L’émergence de la « gauche digne de ce nom », dont parle à son tour — et fort à propos ! — Olivier Besancenot, ne saurait résulter ni d’appels incantatoires au nouveau parti, ni d’odes tout aussi formelles à la « bonne vieille révolution » qu’appelleraient légitimement les contradictions nodales du système. Elle ne peut d’aucune manière procéder de la funeste illusion selon laquelle une seule des composantes de la gauche radicale pourrait, à elle seule, occuper tout l’espace à gauche du PS pour devenir une alternative crédible. Elle ne doit donc pas se résumer, comme c’est encore le cas, à la multiplication par deux ou trois du nombre des adhérents de l’actuelle LCR. Elle ne saurait se satisfaire du morcellement mortifère des tenants d’une transformation radicale à gauche, au nom des expériences négatives passées ou des sectarismes persistants, ou en cherchant par avance une justification à un éventuel échec dans le fait que « si, au bout du compte, la tentative ne devait aboutir qu’à un élargissement de la Ligue, ceux qui se dérobent sous de faux prétextes en porteraient la responsabilité » [10]. Il lui faut, en d’autres termes, dépasser l’espace de l’extrême gauche auquel la ramènent inexorablement les définitions que divers dirigeants majoritaires de la Ligue donnent du « NPA » [11].

▶ _Consigne_
Répondez à ces questions sur l'article :
1. Qui parle à son tour de la « gauche digne de ce nom » ?
2. À quoi l'émergence de cette gauche ne doit-elle pas se résumer, en ce qui concerne l'actuelle LCR ?
3. Quel espace lui faut-il dépasser, selon la dernière phrase ?

▶ _Données affichées_
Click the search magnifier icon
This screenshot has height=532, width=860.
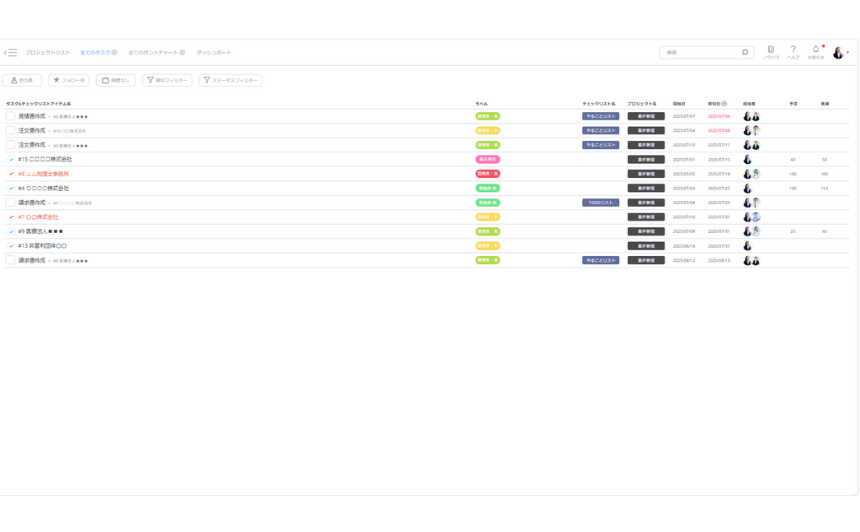coord(745,52)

▶ _Réponse_
1. Olivier Besancenot.
2. À la multiplication par deux ou trois du nombre des adhérents de l'actuelle LCR.
3. L'espace de l'extrême gauche.